### Consigne 1
Réécrivez les lignes de données, et non le document, en ajoutant 144 à chaque nombre des réponses, c'est-à-dire à chaque coordonnée, sans modifier les nombres des demandes. Reprenez tout, demandes comprises, depuis la ligne contenant « The image size is (1400, 788). » jusqu'à la fin des données, ces deux bornes incluses, et n'incluez pas les images dans votre réponse.

□ □ □ □ □

Nom commun des tamias américains, en particulier du tamia rayé (Tamias striatus), qui est un petit écureuil au pelage rayé sur la longueur, nichant dans des terriers et répandu dans l’est de l’Amérique du Nord.

2022, TLFQ, Suisse [photo], Réserve naturelle Gault (Université McGill), Mont-Saint-Hilaire.

Un petit suisse. Un suisse rayé. Le cri strident du suisse. Nourrir, observer les suisses. Vif, vite, rapide comme un suisse. Vieilli Un suisse barré.

 (En apposition). Vieux Un écureuil (écureux) suisse.

Ils [les Hurons] ont aussi trois sortes & especes d’Escureux differends, & tous trois plus beaux & plus petits que les nostres. [...] La seconde espece qu’ils appellent Ohihoin, & nous Suisses, à cause de la beauté & diversité de leur poil, sont ceux qui sont rayez & barrez depuis le devant jusques au derriere, d’une barre ou raye blanche, puis d’une rousse, grise & noirastre tout à l’entour du corps [...]. 1632, G. Sagard, Le grand voyage du pays des Hurons, p. 305‑306.

Ecureuils Suisses, sont de petits animaux comme de petits Rats. On les appelle Suisses, parce qu’ils ont sur le corps un poil rayé de noir & de blanc, qui ressemble à un pourpoint de Suisse, & que ces mêmes rayes faisant un rond sur chaque cuisse ont beaucoup de raport à la calote d’un Suisse. 1703, L. A. de Lahontan, Mémoires de l’Amérique septentrionale, p. 43.

□ □ □ □ □

### Consigne 2
Recopiez tel quel le passage du document allant de « Nom commun des » jusqu'à « Vieilli Un suisse barré. ».

### Données enregistrées
□ □ □ □ □

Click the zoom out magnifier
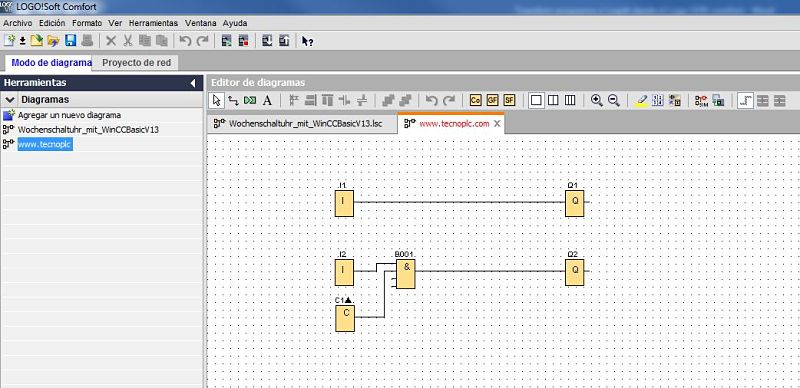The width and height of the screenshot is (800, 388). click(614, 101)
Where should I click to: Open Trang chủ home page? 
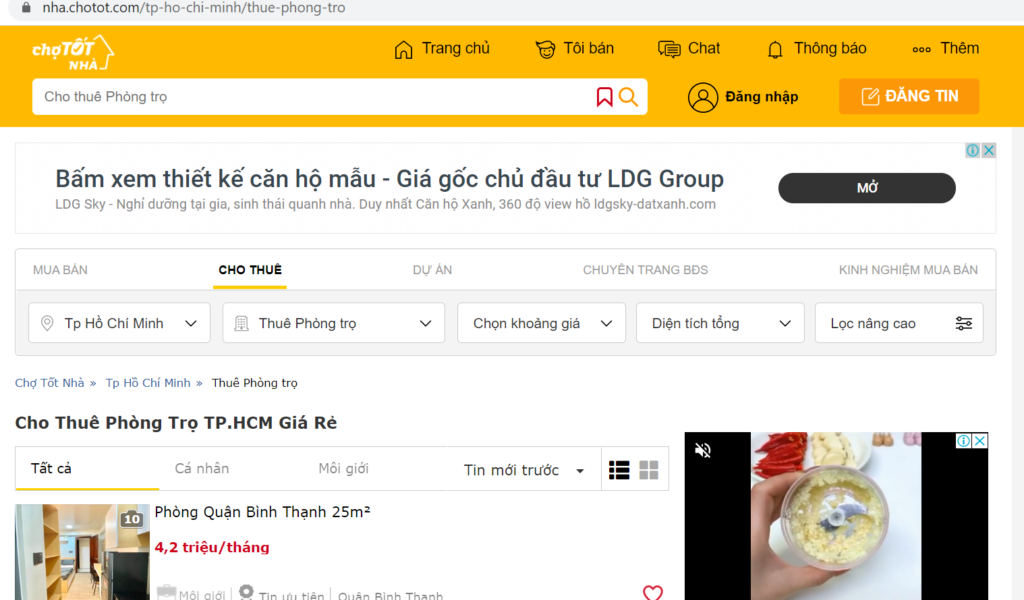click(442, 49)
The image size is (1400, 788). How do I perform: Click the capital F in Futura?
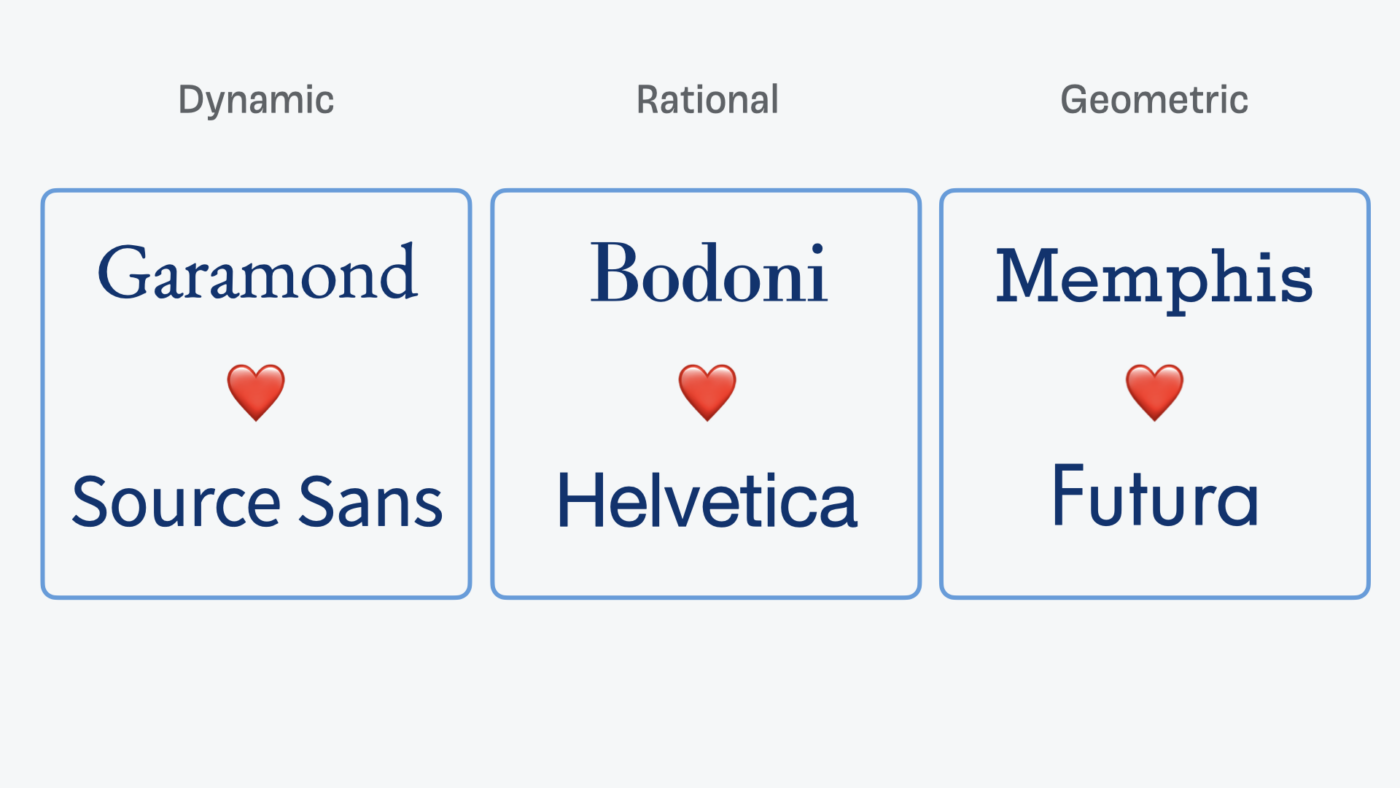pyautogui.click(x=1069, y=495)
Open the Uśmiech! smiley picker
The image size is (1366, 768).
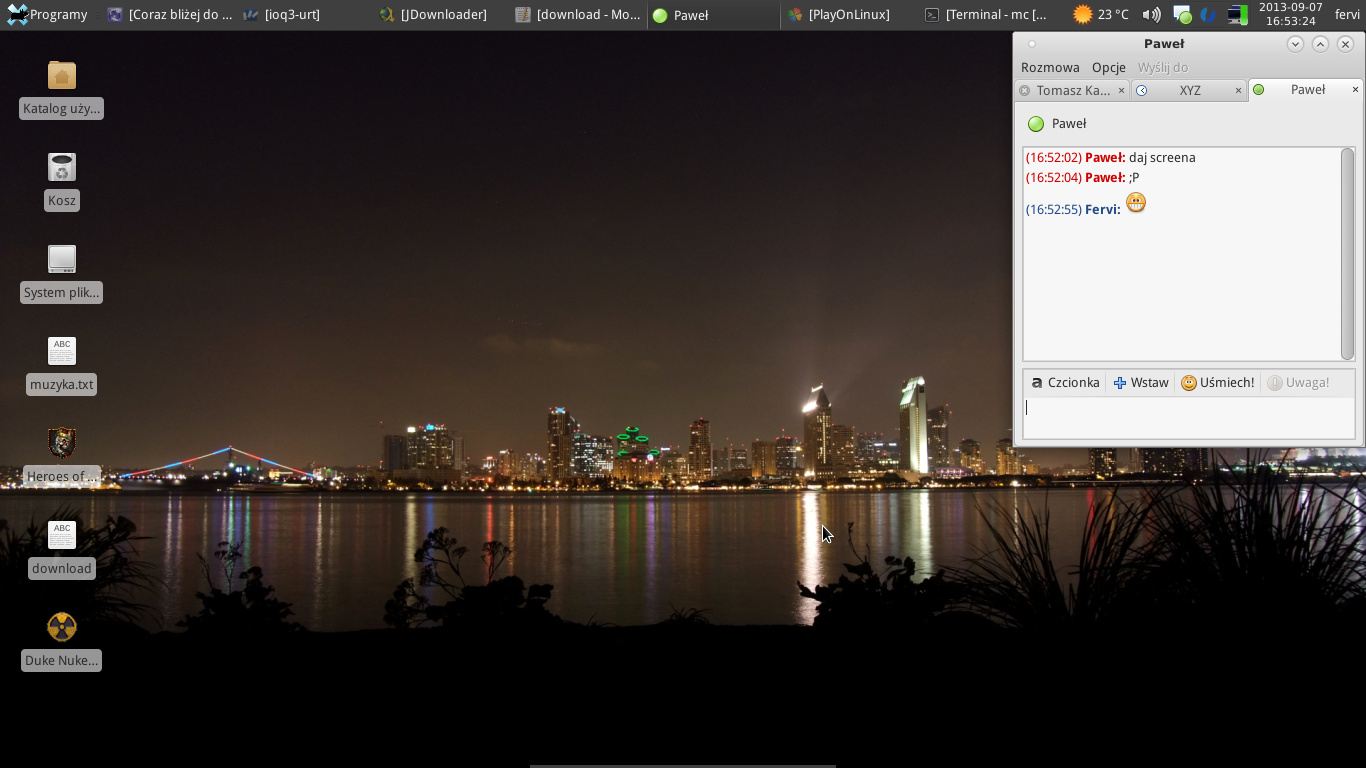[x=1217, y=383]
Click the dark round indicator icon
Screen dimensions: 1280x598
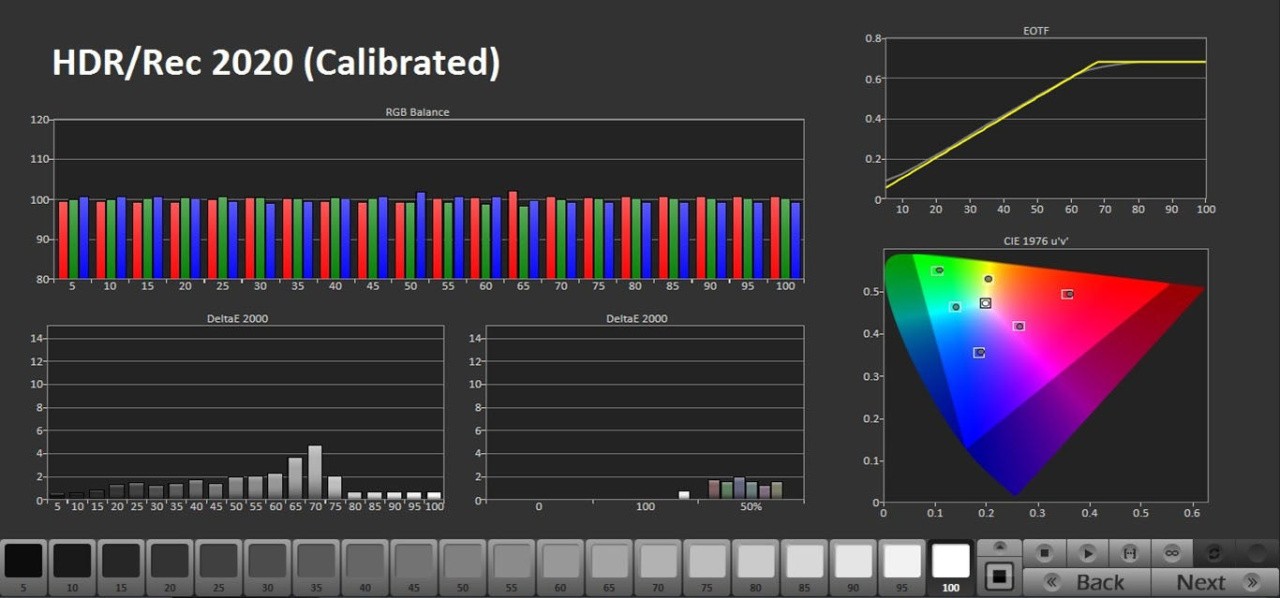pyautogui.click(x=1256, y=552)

□ □ □ □ □

### Réponse attendue 1
The image size is (1400, 788). How do I perform: Click the capital F in Futura?
pyautogui.click(x=1213, y=639)
Open the Uśmiech! smiley picker
The image size is (1366, 768).
[x=1361, y=527]
Click the dark round indicator icon
Screen dimensions: 1280x598
pyautogui.click(x=1400, y=696)

### Réponse attendue 2
Nom commun des tamias américains, en particulier du tamia rayé (Tamias striatus), qui est un petit écureuil au pelage rayé sur la longueur, nichant dans des terriers et répandu dans l’est de l’Amérique du Nord.

2022, TLFQ, Suisse [photo], Réserve naturelle Gault (Université McGill), Mont-Saint-Hilaire.

Un petit suisse. Un suisse rayé. Le cri strident du suisse. Nourrir, observer les suisses. Vif, vite, rapide comme un suisse. Vieilli Un suisse barré.